**Available records**
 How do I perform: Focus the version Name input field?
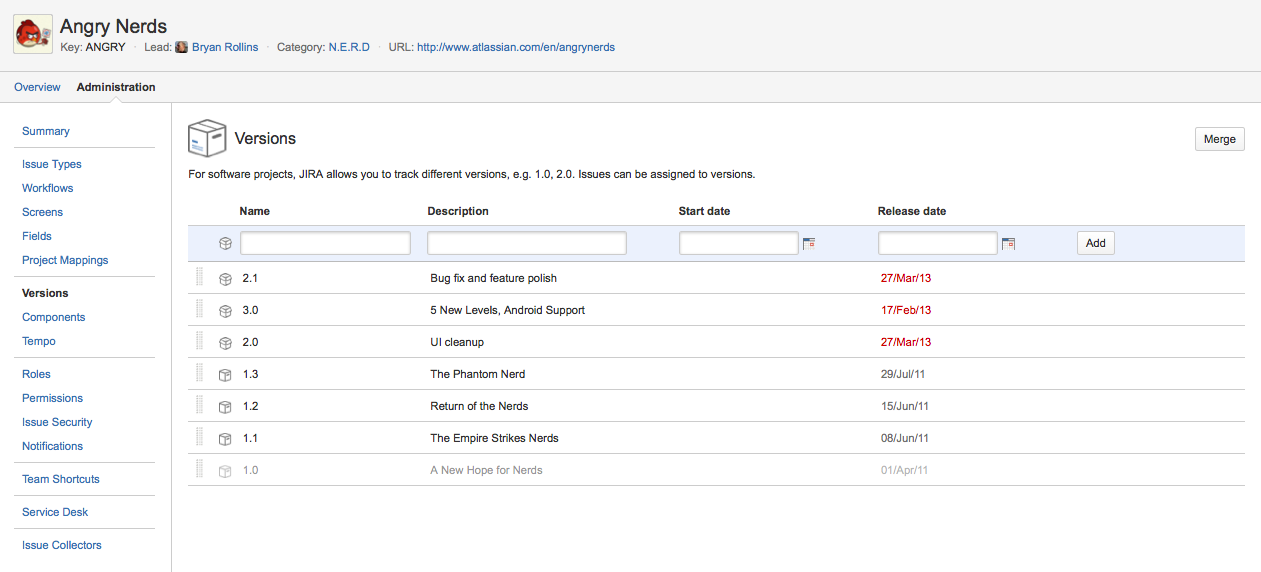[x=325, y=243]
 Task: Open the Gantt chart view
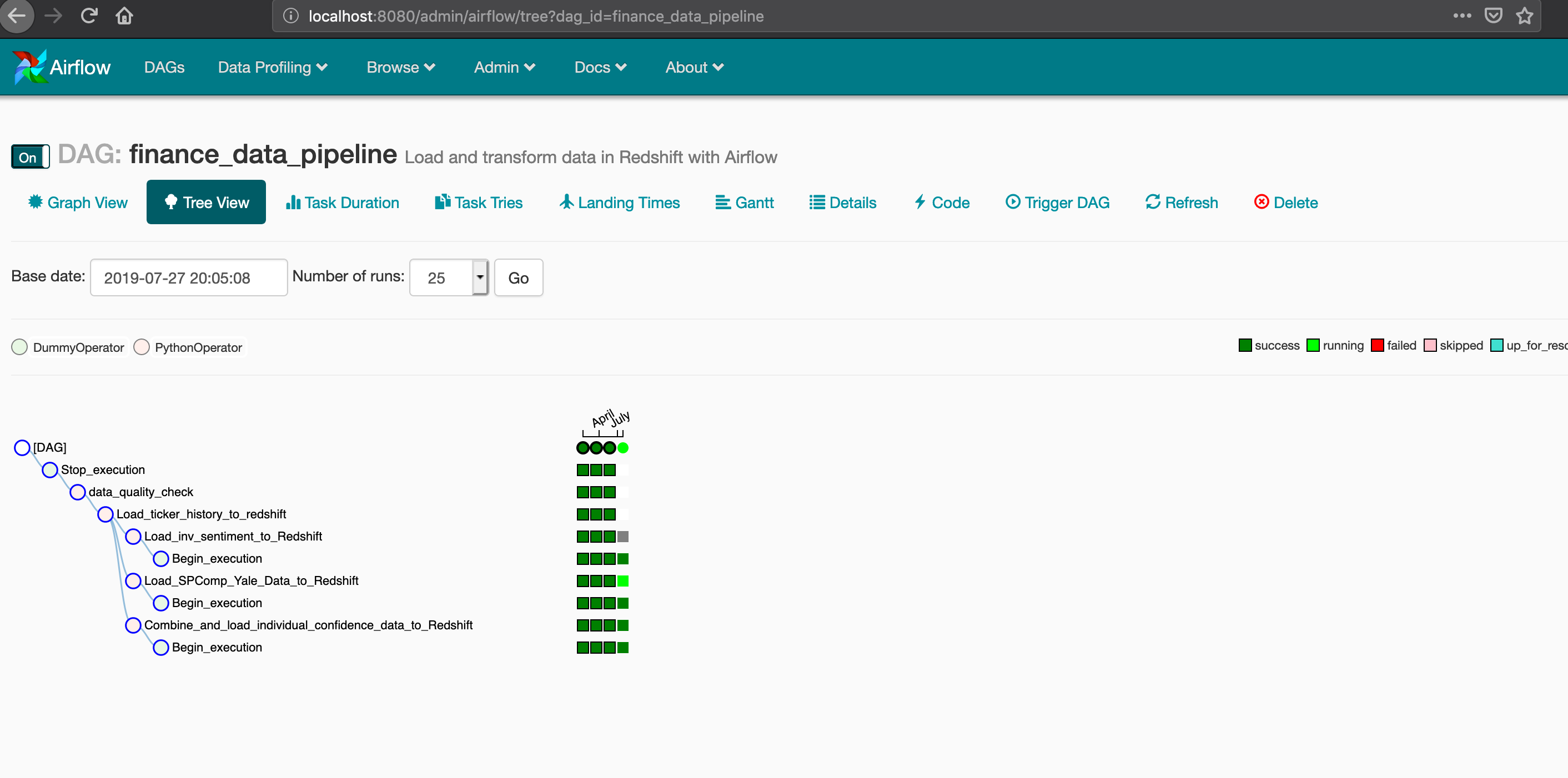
--
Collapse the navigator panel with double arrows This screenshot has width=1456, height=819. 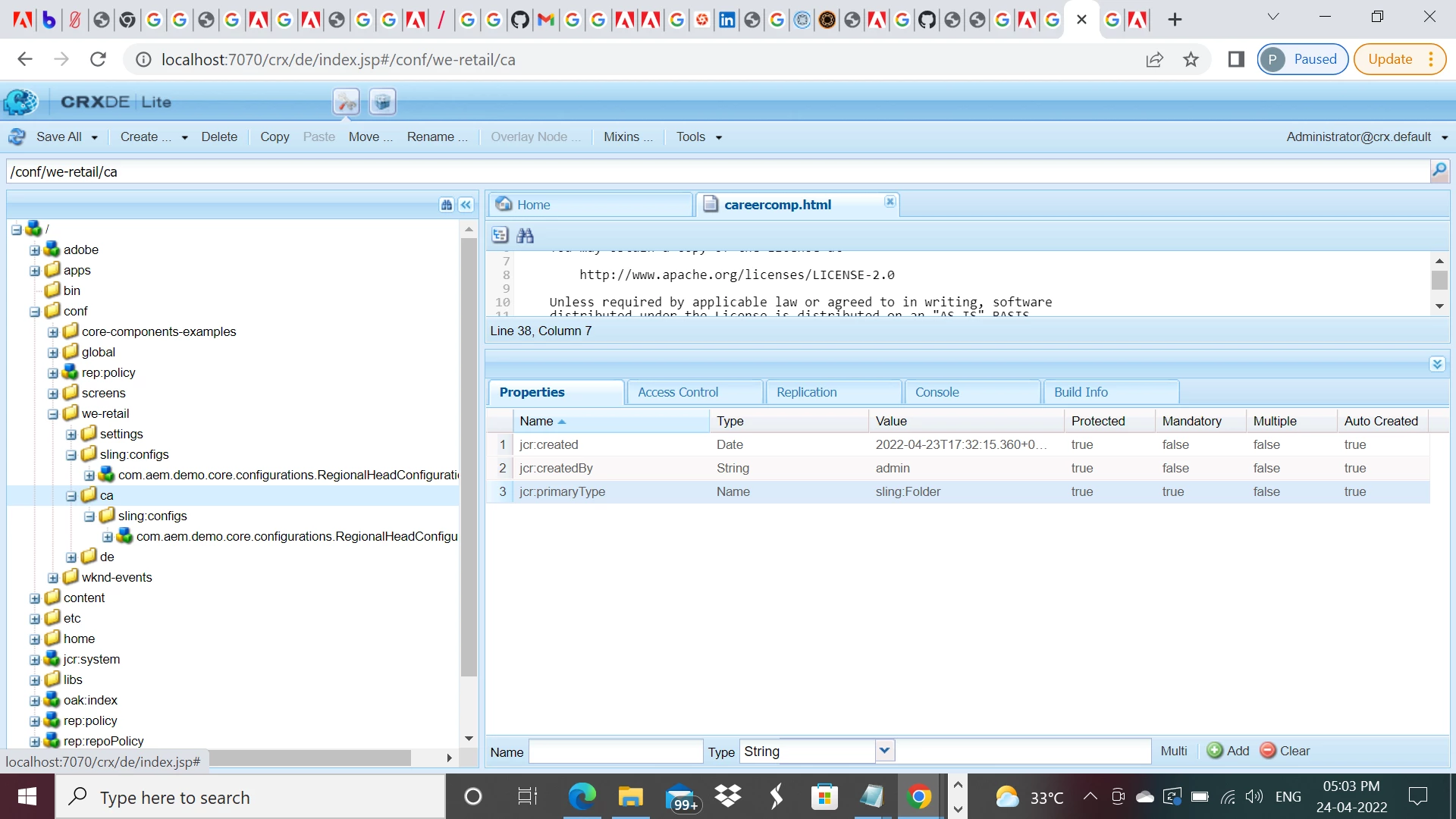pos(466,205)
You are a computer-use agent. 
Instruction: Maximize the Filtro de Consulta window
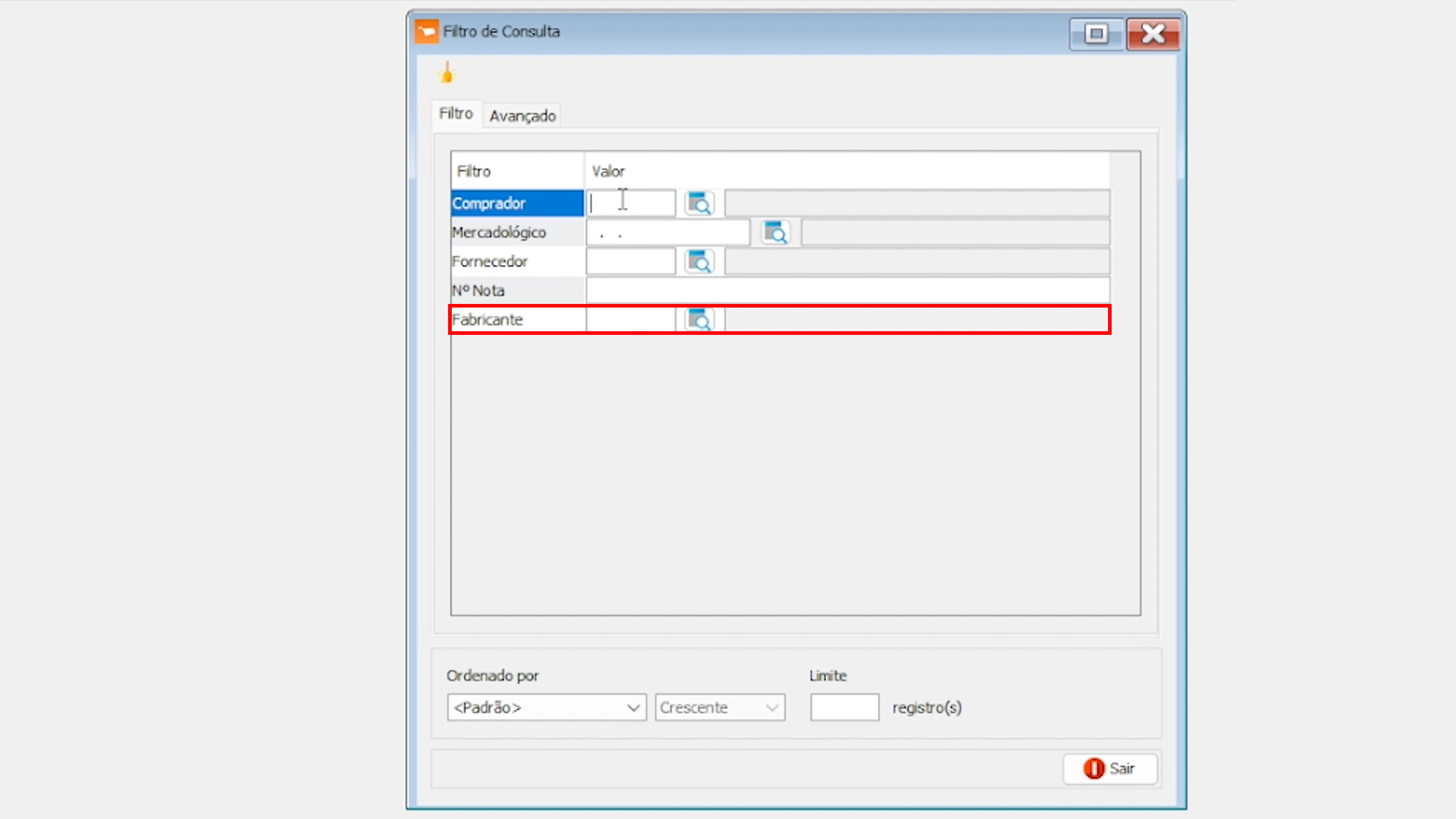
==
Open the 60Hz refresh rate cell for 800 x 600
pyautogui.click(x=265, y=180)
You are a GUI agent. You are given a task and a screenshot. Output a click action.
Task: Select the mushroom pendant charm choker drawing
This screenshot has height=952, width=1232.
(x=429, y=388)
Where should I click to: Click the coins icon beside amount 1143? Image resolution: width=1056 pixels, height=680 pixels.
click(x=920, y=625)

**The request**
Copy everything in the records above from the line containing "How do I perform: Focus" down to the line containing "Task: Open the Gantt chart view", keeping both of those lines and omitting the pictures.

**Result of the exercise**
 How do I perform: Focus the version Name input field?
[x=325, y=243]
 Task: Open the Gantt chart view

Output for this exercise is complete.